→ **Raw data**:
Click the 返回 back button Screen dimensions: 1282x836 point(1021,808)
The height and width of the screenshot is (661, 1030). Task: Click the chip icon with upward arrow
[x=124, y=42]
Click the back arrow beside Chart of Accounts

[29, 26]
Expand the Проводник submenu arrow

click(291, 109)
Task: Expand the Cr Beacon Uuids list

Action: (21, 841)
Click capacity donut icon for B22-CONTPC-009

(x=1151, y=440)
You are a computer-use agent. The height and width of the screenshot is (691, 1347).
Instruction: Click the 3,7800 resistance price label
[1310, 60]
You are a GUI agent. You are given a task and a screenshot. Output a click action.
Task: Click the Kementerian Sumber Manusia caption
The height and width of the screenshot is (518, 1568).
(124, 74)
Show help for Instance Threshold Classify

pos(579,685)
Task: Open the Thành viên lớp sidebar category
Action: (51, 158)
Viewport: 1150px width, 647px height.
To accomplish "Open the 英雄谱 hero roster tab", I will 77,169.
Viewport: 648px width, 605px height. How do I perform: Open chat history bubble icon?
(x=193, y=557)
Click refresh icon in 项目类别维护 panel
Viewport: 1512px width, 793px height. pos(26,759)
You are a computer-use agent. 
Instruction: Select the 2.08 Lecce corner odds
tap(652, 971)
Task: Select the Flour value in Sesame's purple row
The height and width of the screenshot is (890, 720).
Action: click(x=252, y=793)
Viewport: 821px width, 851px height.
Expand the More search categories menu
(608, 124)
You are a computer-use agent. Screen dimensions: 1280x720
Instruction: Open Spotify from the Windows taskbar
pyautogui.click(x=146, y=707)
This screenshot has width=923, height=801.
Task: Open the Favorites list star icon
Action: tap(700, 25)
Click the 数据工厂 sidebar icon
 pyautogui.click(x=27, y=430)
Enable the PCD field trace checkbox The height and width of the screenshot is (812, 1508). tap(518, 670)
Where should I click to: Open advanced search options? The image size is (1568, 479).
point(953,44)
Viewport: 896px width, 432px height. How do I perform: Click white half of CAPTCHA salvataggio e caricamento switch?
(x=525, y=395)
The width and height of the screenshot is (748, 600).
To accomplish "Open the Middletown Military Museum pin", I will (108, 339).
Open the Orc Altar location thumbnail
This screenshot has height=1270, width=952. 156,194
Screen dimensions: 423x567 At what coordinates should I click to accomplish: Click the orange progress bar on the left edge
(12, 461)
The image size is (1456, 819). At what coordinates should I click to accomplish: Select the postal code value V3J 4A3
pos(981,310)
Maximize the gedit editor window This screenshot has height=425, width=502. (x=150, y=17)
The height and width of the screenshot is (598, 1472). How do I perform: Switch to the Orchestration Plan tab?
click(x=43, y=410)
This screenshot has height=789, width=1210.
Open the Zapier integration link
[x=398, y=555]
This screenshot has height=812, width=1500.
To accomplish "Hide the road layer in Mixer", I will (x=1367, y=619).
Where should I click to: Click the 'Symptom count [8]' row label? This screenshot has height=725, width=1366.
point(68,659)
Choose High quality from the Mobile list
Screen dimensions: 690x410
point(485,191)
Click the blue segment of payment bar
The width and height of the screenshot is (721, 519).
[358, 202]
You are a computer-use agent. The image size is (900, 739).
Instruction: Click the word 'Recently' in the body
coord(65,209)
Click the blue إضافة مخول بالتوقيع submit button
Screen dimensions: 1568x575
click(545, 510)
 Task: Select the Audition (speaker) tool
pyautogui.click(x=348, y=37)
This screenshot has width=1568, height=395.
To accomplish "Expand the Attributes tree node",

→ **What is required**:
Search the records for the word "button" and copy every line where it occurs.

→ **Result**:
Click the 返回 back button Screen dimensions: 1282x836 point(1021,808)
Click the blue إضافة مخول بالتوقيع submit button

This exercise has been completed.